__About this task__. Reproduce exactly the lines from the one that holds "Where should I" through the last line of the entries, both ends included, but not the pictures.

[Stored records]
======

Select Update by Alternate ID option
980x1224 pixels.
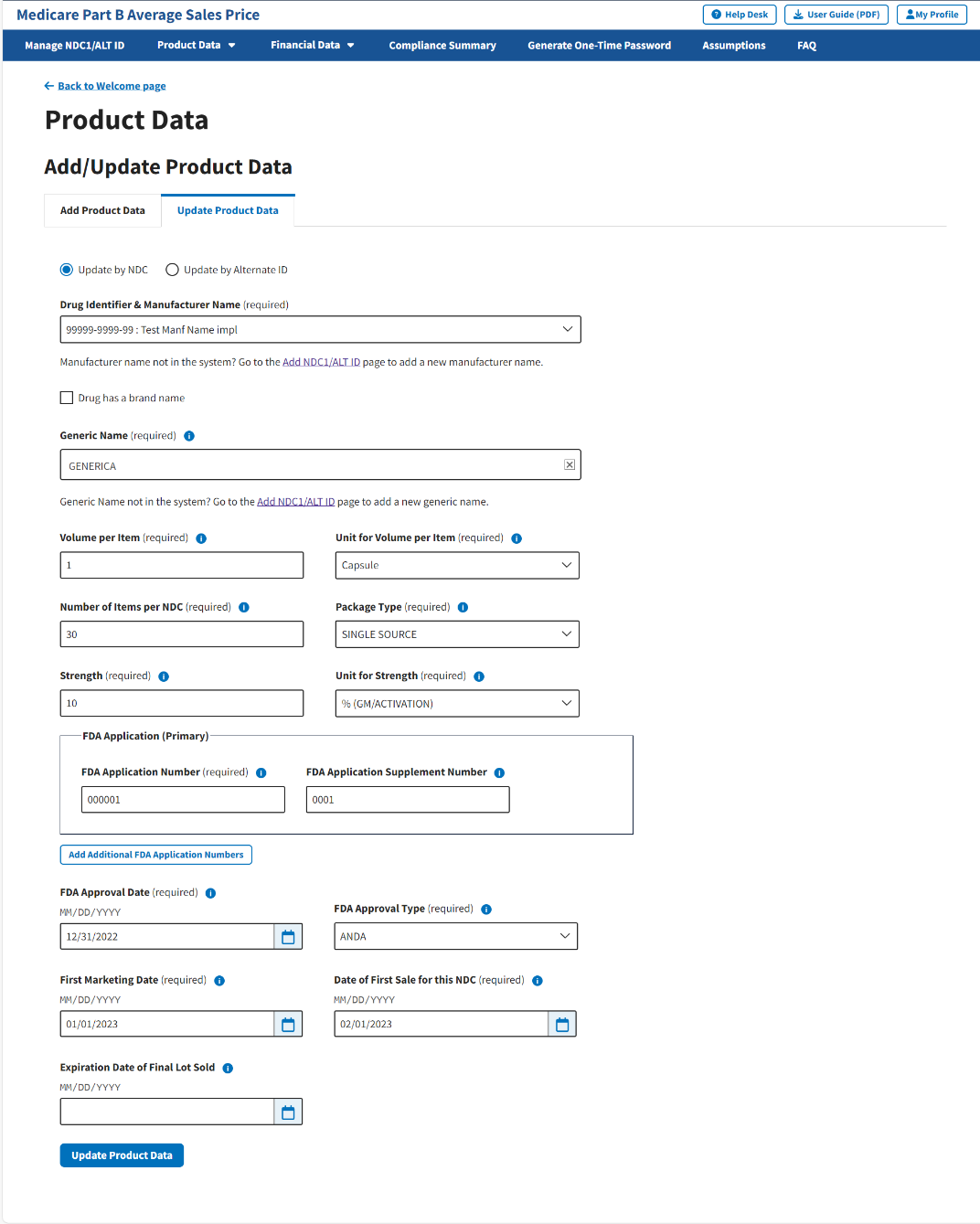coord(172,270)
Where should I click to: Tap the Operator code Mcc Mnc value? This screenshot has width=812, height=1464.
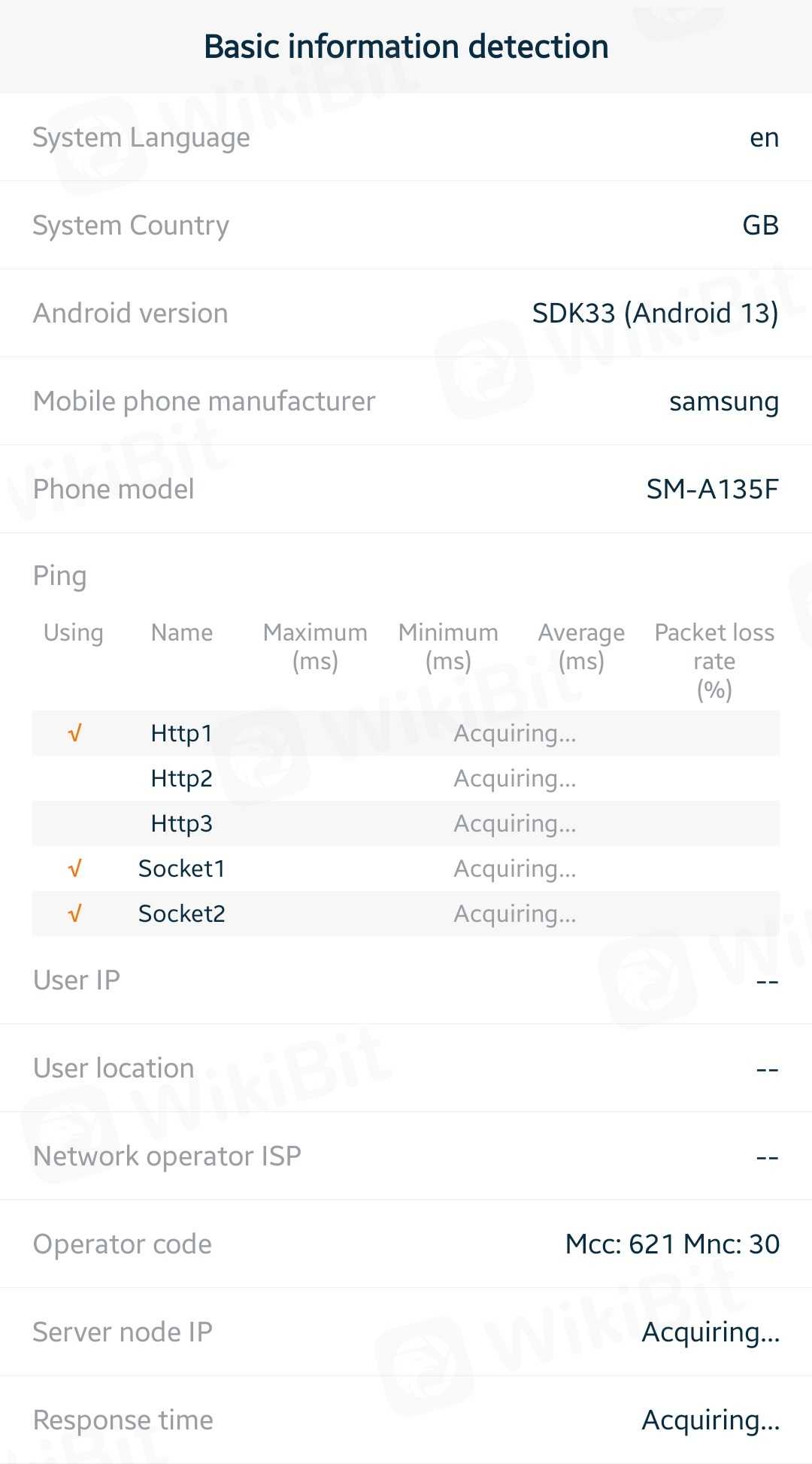point(672,1244)
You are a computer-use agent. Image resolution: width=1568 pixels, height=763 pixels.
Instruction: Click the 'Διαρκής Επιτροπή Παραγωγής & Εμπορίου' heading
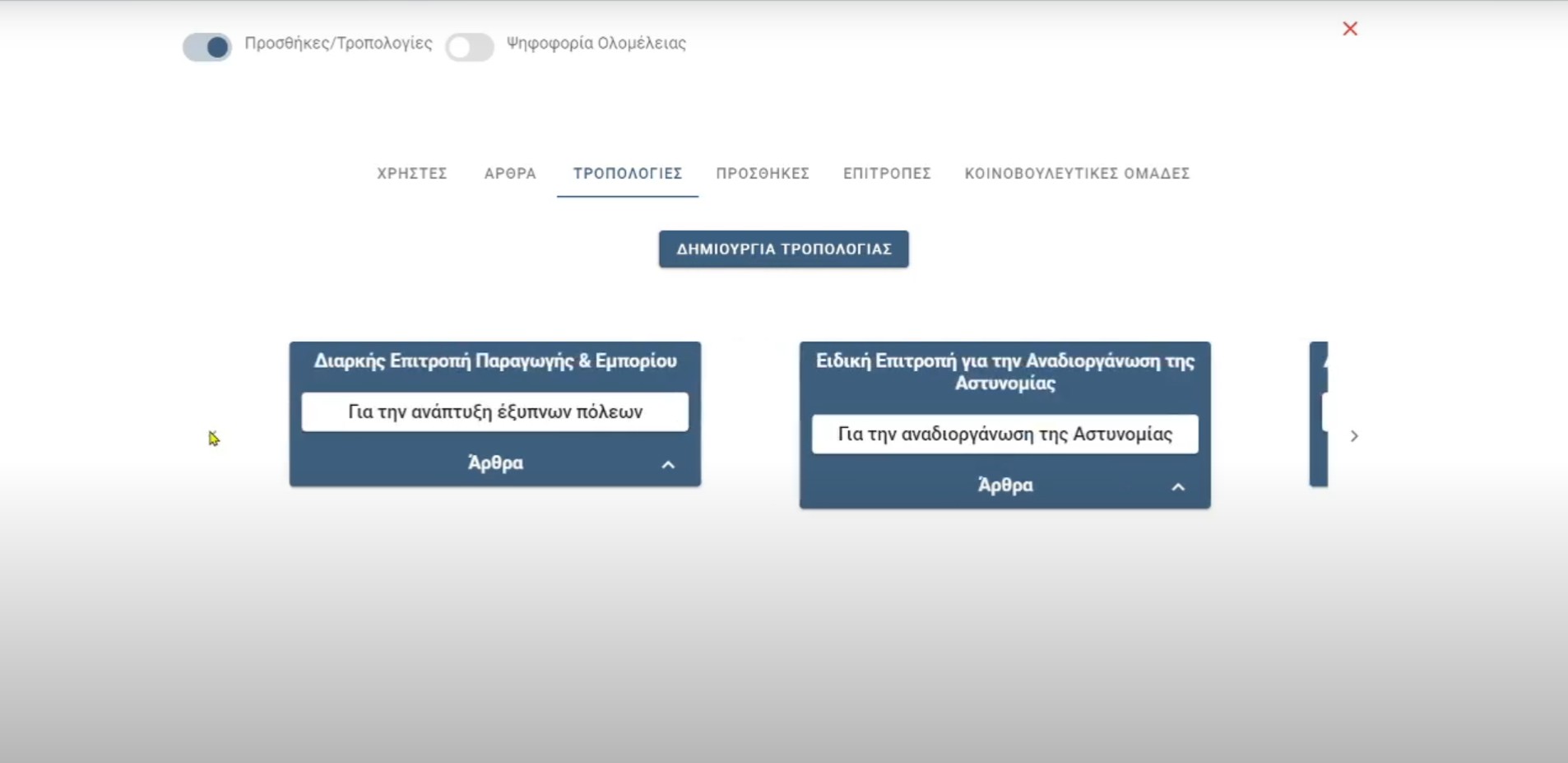click(x=495, y=361)
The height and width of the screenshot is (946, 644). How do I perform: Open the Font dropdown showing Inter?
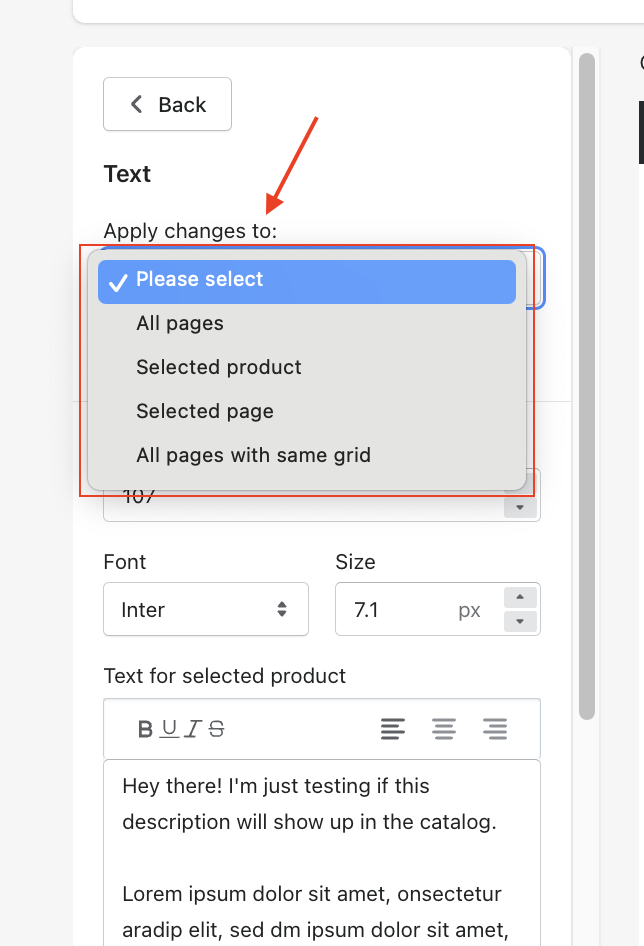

======

__Task result__.
Where should I click to: Tap the Operator code Mcc Mnc value? This screenshot has width=812, height=1464.
point(672,1244)
You are a computer-use agent. Image resolution: width=1568 pixels, height=763 pixels.
Instruction: Click the 'Διαρκής Επιτροπή Παραγωγής & Εμπορίου' heading
click(x=495, y=361)
The height and width of the screenshot is (946, 644). How do I perform: Open the Font dropdown showing Inter?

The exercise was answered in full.